Deuxième jour. Après un voyage sous une pluie battante,
et les plus grandes inquiétudes pour la représentation,
le vent se lève vers 17 h et balaie en un clin d’œil
tous les nuages. Le micro-climat de Vérone a joué, pour
ce soir, dans le bon sens… Mais passer du jour au lendemain
d’un théâtre à l’italienne traditionnel
(Zurich) aux arènes de
Vérone (18 000 places) constitue évidemment un choc,
sur les plans tant émotionnel que sonore. Encore que le fait
d’être un habitué des lieux depuis les années
1960 rende les choses plus faciles…
Depuis 1913, plus de 500 représentations d’Aïda
ont été données dans ce lieu mythique, avec les
plus grands chanteurs du moment, et devant des gradins toujours
bondés (soit à ce jour près de 8 millions de
spectateurs pour ce seul spectacle). Mais aujourd’hui, les choses
ne sont plus tout à fait ce qu’elles étaient voici
encore quelques années. Une certaine usure du lieu, une perte du
sens de la fête locale au profit d’un tourisme
international et notamment germanique (le programme ne comporte
même plus de textes en français !), des faiblesses de
distribution, mais aussi un élargissement du calendrier des
représentations peuvent expliquer que les arènes ne
fassent plus « salle comble » tous les soirs. La
question du son fait également l’objet de débats.
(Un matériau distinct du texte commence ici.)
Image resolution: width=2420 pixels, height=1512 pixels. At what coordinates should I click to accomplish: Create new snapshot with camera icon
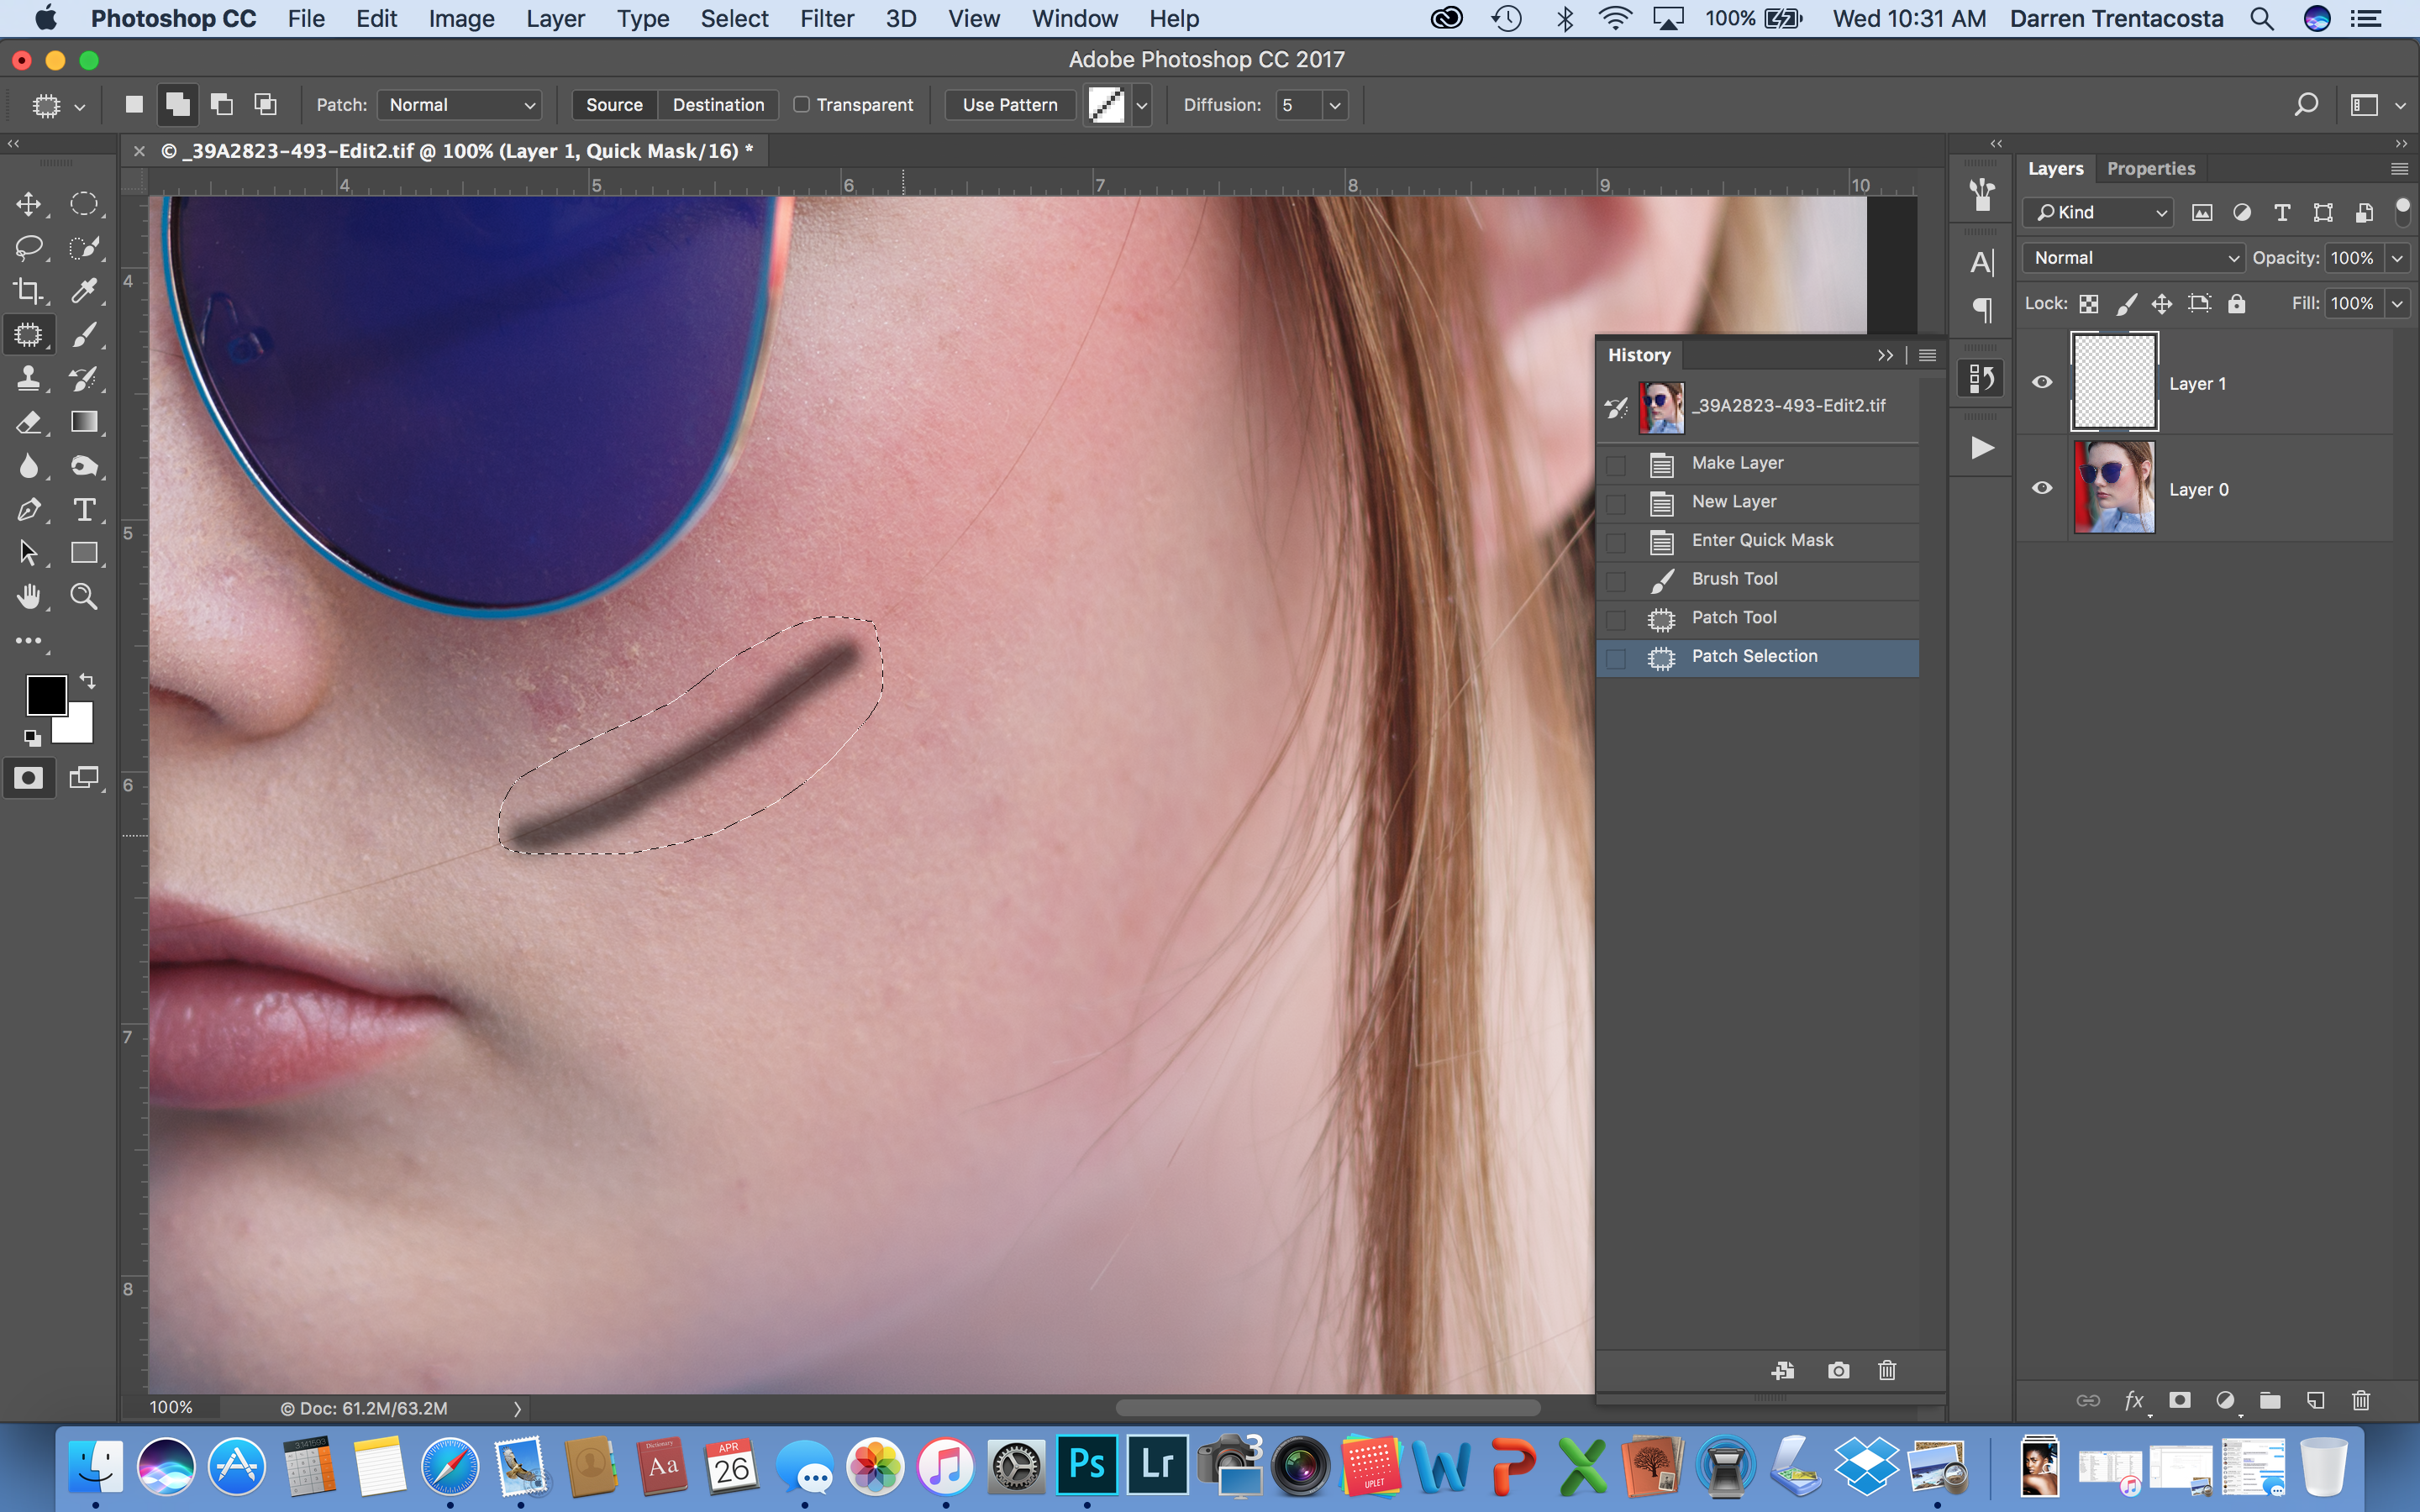[1838, 1370]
Pourtant connues de longue date pour l’excellence de leur
acoustique, les arènes sont aujourd’hui sujettes à
critiques. Personnellement, tout en reconnaissant que certaines zones
sont moins bonnes que d’autres, je persiste à dire que le
son y est excellent pour des tympans en état normal. Enfin,
l’abandon progressif des « super productions
hollywoodiennes » pour des raisons de coût et de
lenteur des changements de décors doit également
expliquer une certaine désaffection du public. Face à ces
constatations et à ces analyses, la direction cherche à
renouveler les spectacles, en proposant des mises en scène et
scénographies totalement repensées, dont les
extraordinaires Gioconda (Pier Luigi Pizzi) – spectacle plus élitiste qui n’a malheureusement pas fait courir les foules – et Traviata et Bohème mises en scène respectivement par Graham Vick et Arnaud Bernard.
© Photo Jean-Marcel Humbert
Dès l’entrée dans les arènes, un coup
d’œil vers la scène suffit à faire comprendre
que la production est minimaliste. Comme pour faire regretter plus
encore ce parti pris d’abandonner le côté
spectaculaire de l’œuvre qui faisait la gloire des
arènes, le programme est truffé d’illustrations
empruntées aux scénographies véronaises de
quelques uns des grands anciens : Ettore Fagiuoli, Nicola Benois,
Attilio Colonnello, Vittorio Rossi et Piero Zuffi. Ce soir, nous en
sommes bien loin : de chaque côté de la scène,
deux colosse égyptiens momifiés et tournant le dos aux
spectateurs, paraissent d’autant plus perdu et incongrus
qu’ils ne se raccrochent à rien. Entre eux, là
où l’on avait l’habitude de voir des
évocations des palais et des temples de l’ancienne
Égypte, les gradins de l’espace scénique sont
totalement dégagés ; une vague pyramide y est
parfois projetée, à d’autres moments le miroitement
du Nil, et pendant la scène finale en gros plan (mais peu
visibles) les visages des deux amants. L’intérêt
majeur de cette scénographie est de dégager sur
scène un espace central suffisant pour accueillir les
scènes de foule, sans pour autant noyer les scènes
intimistes. Autre point positif, les couleurs de pierres rouge sombre
où se fondent figurants et choristes dont les djellabas et
turbans de bédouins sont de la même couleur.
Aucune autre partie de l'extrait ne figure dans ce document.